Que ressentez-vous à la disparition de Luis Sepúlveda ?

Anne-Marie Métailié : Je me sens cassée... Je n'aurais jamais cru possible que cet homme meure un jour. J'ai perdu un grand ami, et je suis extrêmement triste. Quand nous nous sommes rencontrés il y a 28 ans, nous n'étions rien ni l'un ni l'autre, et ça a changé nos vies. Nous nous sommes tout de suite très bien entendus, et nous avons créé une relation amicale vraiment exceptionnelle et j'ai pu voir grandir sa notoriété. 

Que représente-t-il selon vous, à travers son engagement et sa littérature ?

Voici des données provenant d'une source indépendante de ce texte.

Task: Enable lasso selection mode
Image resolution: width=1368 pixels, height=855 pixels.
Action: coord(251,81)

A-M. M. : C'était un écrivain exceptionnel, très marqué par les dictatures d'Amérique latine. Il avait participé aux combats contre les dictatures en Amérique centrale, puis à la lutte écologique avec Greenpeace. Tout cet engagement était fondamental pour lui, et il le faisait passer à travers ses textes. Je précise que ce n'était pas de la littérature engagée à proprement parler, mais un engagement à travers la littérature.

L'écrivain Luis Sepulveda et son éditrice Anne-Marie Métailié. (ANNE-MARIE METAILIE)

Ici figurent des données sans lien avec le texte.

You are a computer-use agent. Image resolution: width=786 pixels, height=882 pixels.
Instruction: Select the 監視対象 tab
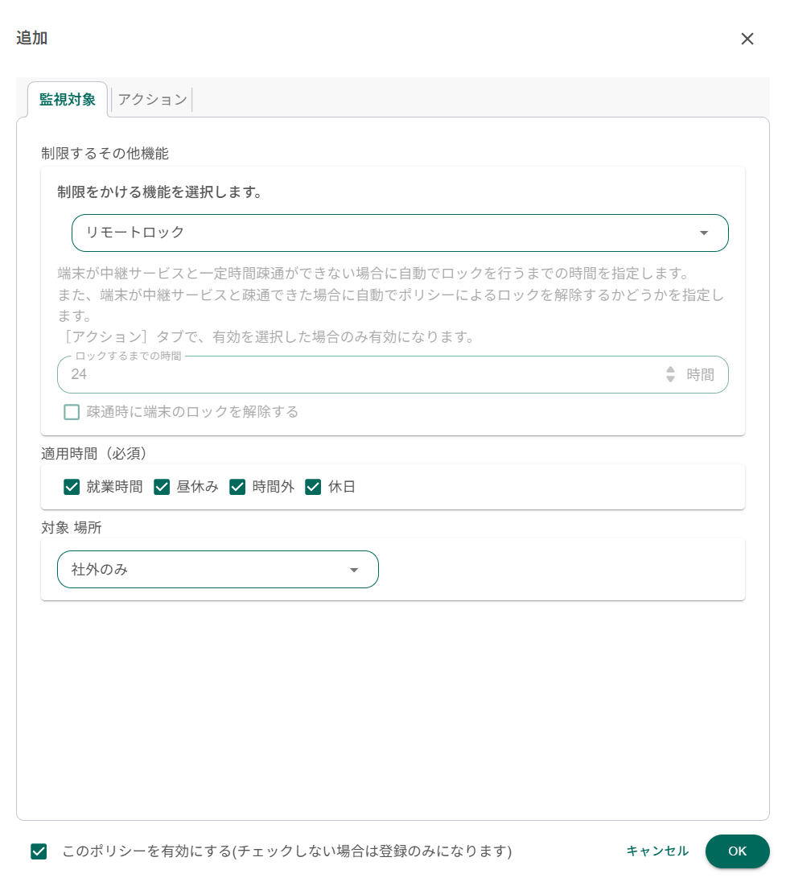click(x=67, y=99)
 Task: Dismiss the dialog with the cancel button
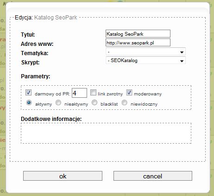pyautogui.click(x=153, y=176)
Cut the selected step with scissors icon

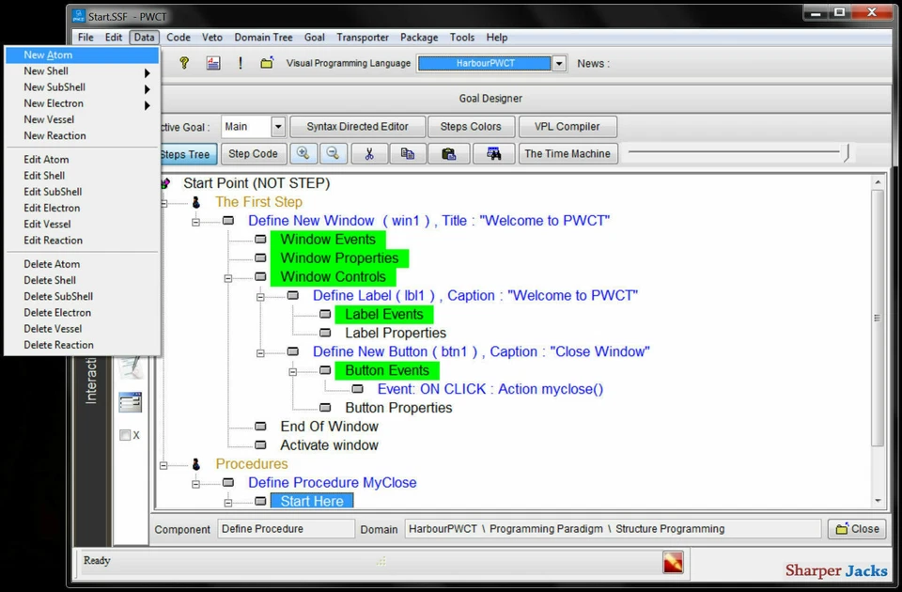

"Le Vieux qui lisait des romans d'amour", c'est le livre qui vous a fait découvrir Sepúlveda...

A-M. M. : Je me souviens que quand je l'ai lu, j'ai failli manquer mon avion. J'étais scotchée dans cette histoire, j'étais transportée et je me suis retrouvée à avoir 14 ans ! C'était pour moi un livre exceptionnel. Après avoir acheté les droits, je savais que les journalistes littéraires ne s'intéresseraient pas à un inconnu, surtout venant de l'autre bout du monde. J'ai donc misé sur les libraires, à qui j'ai envoyé des épreuves qu'ils ont lues, et à travers le bouche à oreille ils se sont mis à le vendre. Le public a réagi de façon immédiate. A ce moment là, Sepúlveda est devenu un auteur à succès en France et le livre s'est vendu dans toute l'Europe. En tout cas, tout le monde est d'accord pour dire que le succès de Sepúlveda est parti de France !

Une histoire, un souvenir marquant de Luis Sepúlveda à nous raconter ?

A-M. M. : La première fois que je l'ai vu, c'était sur le quai de la gare pour partir à Saint-Malo. Une sorte de géant, qui portait un corset de fer et s'appuyait sur des béquilles [...]. Il était atteint d'une tuberculose osseuse qu'il avait contractée pendant sa détention au Chili et lui avait endommagé la colonne vertébrale. Lorsque nous sommes arrivés à Saint-Malo, il s'est produit ce que nous avons baptisé "le miracle de Saint-Malo". Au stand de la librairie où nous étions, les gens ont commencé à venir le voir et acheter son livre. Le lendemain les gens l'arrêtaient dans la rue pour lui parler du livre. Lorsqu'il  est revenu à l'hôpital, son abcès à la colonne vertebrale avait disparu.